## Task goal
Within the entries below, find the portion that opens with the line containing "posture des dirigeants (29, 396)" and closes with the line containing "مطاعم المنقف (186, 2490)". Retype that portion exactly and only.

## Given entries
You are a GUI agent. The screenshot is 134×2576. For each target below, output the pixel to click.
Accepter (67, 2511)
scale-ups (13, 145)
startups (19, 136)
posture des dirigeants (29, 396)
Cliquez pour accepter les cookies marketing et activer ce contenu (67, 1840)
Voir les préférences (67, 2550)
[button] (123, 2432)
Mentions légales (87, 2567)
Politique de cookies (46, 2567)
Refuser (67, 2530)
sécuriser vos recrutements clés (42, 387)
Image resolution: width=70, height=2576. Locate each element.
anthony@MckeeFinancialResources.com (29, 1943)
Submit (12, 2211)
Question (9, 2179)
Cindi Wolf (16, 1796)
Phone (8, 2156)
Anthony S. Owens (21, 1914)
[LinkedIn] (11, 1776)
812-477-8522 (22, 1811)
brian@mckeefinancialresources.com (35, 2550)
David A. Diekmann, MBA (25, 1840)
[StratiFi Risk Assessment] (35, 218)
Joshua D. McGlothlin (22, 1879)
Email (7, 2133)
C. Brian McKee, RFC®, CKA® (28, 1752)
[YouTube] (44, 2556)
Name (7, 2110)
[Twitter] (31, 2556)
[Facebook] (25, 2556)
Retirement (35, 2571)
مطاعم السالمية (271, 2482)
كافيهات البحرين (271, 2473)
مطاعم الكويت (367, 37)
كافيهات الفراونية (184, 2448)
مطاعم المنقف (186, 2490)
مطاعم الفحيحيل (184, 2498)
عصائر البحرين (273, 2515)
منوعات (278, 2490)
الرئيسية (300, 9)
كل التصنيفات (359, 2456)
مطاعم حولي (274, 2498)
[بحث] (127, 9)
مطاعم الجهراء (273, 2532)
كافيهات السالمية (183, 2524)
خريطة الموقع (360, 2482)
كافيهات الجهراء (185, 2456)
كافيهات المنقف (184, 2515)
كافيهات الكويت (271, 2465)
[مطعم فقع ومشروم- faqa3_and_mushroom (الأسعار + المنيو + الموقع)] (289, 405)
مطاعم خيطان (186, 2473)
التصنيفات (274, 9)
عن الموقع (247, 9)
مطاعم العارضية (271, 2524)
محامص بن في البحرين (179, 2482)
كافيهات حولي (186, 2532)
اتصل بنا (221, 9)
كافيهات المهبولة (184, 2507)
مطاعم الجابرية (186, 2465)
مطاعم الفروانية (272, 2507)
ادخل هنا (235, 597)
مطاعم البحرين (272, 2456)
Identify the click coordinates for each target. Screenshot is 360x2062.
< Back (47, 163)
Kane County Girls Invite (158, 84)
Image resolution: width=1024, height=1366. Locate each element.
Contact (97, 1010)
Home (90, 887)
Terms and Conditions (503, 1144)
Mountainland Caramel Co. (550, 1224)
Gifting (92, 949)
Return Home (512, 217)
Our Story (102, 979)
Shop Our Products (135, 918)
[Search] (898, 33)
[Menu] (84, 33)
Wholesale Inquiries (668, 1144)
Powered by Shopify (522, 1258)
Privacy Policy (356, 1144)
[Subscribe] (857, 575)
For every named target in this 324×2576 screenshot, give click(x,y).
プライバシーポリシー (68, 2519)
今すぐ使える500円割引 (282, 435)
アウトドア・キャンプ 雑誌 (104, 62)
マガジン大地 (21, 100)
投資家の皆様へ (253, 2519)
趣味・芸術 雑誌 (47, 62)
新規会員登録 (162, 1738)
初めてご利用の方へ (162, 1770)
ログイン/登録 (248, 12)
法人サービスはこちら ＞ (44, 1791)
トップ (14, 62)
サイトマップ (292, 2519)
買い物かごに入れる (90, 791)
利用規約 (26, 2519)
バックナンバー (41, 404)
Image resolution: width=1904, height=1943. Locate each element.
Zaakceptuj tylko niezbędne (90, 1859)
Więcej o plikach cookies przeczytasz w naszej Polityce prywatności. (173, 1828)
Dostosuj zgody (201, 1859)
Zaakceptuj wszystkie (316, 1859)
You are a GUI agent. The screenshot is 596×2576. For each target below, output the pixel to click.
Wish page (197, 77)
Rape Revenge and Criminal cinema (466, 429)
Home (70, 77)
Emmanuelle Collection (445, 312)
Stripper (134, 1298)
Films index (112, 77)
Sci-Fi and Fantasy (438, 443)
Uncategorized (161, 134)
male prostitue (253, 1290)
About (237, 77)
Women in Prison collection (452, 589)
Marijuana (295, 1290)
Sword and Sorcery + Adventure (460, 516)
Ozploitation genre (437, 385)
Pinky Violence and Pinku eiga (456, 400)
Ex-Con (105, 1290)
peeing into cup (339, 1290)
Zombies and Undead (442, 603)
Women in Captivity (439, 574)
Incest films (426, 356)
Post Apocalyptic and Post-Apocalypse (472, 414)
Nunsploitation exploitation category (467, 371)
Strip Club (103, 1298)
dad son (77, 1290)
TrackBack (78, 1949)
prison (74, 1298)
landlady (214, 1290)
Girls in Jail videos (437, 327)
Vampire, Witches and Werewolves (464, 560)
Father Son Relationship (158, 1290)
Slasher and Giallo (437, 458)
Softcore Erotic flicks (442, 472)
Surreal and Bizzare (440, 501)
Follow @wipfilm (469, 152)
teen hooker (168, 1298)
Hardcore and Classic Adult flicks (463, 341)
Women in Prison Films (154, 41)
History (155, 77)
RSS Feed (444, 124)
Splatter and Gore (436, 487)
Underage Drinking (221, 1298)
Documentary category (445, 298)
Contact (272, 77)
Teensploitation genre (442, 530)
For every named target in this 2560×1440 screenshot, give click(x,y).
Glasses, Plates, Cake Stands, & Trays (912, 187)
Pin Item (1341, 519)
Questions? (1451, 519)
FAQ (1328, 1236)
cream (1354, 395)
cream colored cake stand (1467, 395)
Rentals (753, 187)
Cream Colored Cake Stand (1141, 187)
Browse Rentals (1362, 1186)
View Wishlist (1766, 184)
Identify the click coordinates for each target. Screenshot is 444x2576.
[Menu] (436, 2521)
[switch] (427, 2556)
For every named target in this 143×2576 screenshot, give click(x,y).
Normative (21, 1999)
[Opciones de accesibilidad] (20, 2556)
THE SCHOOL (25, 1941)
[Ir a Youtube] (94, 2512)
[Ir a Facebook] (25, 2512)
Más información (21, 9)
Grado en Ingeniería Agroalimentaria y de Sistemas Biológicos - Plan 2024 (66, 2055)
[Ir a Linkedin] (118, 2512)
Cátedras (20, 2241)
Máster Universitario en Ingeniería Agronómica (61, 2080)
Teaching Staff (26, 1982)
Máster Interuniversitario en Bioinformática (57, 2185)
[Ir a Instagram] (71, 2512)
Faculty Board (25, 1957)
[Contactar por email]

## Answer area
posture des dirigeants (29, 396)
Cliquez pour accepter les cookies marketing et activer ce contenu (67, 1840)
Voir les préférences (67, 2550)
[button] (123, 2432)
Mentions légales (87, 2567)
Politique de cookies (46, 2567)
Refuser (67, 2530)
sécuriser vos recrutements clés (42, 387)
Image resolution: width=70, height=2576. Locate each element.
anthony@MckeeFinancialResources.com (29, 1943)
Submit (12, 2211)
Question (9, 2179)
Cindi Wolf (16, 1796)
Phone (8, 2156)
Anthony S. Owens (21, 1914)
[LinkedIn] (11, 1776)
812-477-8522 (22, 1811)
brian@mckeefinancialresources.com (35, 2550)
David A. Diekmann, MBA (25, 1840)
[StratiFi Risk Assessment] (35, 218)
Joshua D. McGlothlin (22, 1879)
Email (7, 2133)
C. Brian McKee, RFC®, CKA® (28, 1752)
[YouTube] (44, 2556)
Name (7, 2110)
[Twitter] (31, 2556)
[Facebook] (25, 2556)
Retirement (35, 2571)
مطاعم السالمية (271, 2482)
كافيهات البحرين (271, 2473)
مطاعم الكويت (367, 37)
كافيهات الفراونية (184, 2448)
مطاعم المنقف (186, 2490)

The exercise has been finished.